_Dataset records_.
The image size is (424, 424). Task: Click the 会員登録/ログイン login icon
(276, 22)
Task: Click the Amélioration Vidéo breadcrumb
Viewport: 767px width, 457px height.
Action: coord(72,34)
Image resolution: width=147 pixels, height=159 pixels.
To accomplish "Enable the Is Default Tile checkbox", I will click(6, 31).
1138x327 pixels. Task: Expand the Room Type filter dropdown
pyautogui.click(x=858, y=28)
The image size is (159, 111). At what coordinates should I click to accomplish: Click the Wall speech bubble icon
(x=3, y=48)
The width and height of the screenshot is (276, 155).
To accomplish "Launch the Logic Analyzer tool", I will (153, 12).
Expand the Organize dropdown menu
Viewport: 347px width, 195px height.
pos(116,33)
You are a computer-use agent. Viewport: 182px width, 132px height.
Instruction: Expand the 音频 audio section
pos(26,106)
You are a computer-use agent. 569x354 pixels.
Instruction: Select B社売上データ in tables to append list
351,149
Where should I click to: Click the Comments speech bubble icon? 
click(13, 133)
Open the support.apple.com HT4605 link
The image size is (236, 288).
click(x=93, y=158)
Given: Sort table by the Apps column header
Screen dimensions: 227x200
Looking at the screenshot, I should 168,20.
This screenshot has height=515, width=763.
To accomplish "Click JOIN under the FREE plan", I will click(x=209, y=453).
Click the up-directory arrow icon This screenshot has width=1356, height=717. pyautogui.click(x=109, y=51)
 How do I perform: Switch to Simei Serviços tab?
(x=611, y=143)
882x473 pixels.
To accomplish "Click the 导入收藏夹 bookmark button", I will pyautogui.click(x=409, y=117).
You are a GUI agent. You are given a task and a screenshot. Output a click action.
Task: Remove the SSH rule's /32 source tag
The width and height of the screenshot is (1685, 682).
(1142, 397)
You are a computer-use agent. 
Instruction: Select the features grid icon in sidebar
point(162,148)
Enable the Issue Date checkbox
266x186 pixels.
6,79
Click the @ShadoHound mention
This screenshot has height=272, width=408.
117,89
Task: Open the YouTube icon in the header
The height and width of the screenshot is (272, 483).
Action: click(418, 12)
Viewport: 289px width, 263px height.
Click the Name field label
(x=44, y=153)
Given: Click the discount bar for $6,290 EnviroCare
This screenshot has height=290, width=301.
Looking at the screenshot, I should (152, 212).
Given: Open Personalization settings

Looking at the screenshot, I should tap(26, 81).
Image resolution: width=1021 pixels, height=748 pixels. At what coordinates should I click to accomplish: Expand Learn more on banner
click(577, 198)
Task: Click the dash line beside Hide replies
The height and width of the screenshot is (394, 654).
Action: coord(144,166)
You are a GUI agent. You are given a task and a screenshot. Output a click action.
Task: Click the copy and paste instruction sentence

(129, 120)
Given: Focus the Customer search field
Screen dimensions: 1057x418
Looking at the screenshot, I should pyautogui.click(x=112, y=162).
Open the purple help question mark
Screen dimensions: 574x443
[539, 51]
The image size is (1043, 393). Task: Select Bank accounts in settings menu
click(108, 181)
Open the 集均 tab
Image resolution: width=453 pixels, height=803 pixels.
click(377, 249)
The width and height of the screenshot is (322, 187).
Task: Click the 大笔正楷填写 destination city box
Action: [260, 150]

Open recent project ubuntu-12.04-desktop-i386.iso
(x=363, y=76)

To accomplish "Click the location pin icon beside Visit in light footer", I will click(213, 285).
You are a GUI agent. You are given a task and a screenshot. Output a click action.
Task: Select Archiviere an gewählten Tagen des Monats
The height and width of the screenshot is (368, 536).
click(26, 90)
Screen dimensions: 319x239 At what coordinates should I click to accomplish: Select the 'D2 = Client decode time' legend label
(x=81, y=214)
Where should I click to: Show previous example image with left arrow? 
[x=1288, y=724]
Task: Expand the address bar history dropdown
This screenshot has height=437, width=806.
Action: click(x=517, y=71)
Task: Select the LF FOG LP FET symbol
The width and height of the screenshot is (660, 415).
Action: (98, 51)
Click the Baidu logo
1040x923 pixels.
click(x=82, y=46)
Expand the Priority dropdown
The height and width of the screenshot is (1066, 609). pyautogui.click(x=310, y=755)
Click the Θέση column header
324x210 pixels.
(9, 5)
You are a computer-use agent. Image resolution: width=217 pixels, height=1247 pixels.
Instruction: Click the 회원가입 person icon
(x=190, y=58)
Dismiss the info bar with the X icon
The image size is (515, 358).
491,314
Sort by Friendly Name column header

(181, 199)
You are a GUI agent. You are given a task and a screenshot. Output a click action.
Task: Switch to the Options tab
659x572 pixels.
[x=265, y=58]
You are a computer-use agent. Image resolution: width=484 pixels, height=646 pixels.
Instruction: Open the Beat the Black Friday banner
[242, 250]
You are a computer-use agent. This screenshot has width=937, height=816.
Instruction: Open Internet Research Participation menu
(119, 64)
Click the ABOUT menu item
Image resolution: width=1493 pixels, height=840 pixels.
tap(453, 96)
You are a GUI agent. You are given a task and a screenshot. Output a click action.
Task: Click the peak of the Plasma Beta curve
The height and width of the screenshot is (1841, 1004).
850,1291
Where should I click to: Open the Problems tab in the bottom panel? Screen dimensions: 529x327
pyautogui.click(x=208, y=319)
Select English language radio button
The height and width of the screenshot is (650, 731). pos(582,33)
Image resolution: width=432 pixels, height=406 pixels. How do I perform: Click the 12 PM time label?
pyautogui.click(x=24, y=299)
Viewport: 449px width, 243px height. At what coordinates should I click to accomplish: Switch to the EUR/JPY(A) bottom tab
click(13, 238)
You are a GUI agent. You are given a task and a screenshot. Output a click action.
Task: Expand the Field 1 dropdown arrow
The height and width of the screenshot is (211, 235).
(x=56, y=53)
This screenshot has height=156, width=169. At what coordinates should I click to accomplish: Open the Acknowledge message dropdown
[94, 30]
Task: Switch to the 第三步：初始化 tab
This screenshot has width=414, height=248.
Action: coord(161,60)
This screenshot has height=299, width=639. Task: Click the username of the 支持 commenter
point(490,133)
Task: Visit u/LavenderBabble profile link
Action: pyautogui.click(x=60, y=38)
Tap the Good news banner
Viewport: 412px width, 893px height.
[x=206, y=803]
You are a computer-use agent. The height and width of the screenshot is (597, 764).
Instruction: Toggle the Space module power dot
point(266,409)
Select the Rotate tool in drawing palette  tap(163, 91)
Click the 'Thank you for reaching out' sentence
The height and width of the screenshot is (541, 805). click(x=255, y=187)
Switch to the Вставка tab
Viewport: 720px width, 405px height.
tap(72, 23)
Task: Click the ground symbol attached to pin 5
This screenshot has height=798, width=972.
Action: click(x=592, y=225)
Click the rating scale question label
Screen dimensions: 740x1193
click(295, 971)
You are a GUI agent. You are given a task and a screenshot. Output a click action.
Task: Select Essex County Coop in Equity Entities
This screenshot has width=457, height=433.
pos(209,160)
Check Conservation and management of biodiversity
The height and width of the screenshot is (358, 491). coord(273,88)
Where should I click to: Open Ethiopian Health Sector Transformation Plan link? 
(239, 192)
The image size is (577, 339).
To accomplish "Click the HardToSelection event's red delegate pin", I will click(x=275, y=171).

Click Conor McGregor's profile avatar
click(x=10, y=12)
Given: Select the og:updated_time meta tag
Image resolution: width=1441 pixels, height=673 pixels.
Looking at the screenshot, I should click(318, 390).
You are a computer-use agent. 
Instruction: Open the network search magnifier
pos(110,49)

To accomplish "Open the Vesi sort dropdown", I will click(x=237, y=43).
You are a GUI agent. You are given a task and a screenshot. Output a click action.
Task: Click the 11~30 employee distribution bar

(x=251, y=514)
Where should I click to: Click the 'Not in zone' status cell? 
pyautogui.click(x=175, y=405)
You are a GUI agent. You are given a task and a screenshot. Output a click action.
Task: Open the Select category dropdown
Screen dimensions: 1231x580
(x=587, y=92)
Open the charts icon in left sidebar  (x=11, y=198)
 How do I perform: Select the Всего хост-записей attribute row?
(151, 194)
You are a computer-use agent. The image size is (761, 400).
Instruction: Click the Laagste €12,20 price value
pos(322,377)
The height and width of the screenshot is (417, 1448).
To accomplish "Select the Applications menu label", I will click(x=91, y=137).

_Directions_.
Retype the entries above exactly, but only from the line containing "Enable the Issue Date checkbox" through the line containing "Given: Focus the Customer search field", both included.

_Answer for the task_.
Enable the Issue Date checkbox
266x186 pixels.
6,79
Click the @ShadoHound mention
This screenshot has height=272, width=408.
117,89
Task: Open the YouTube icon in the header
The height and width of the screenshot is (272, 483).
Action: click(418, 12)
Viewport: 289px width, 263px height.
Click the Name field label
(x=44, y=153)
Given: Click the discount bar for $6,290 EnviroCare
This screenshot has height=290, width=301.
Looking at the screenshot, I should (152, 212).
Given: Open Personalization settings

Looking at the screenshot, I should tap(26, 81).
Image resolution: width=1021 pixels, height=748 pixels. At what coordinates should I click to accomplish: Expand Learn more on banner
click(577, 198)
Task: Click the dash line beside Hide replies
The height and width of the screenshot is (394, 654).
Action: coord(144,166)
You are a GUI agent. You are given a task and a screenshot. Output a click action.
Task: Click the copy and paste instruction sentence

(129, 120)
Given: Focus the Customer search field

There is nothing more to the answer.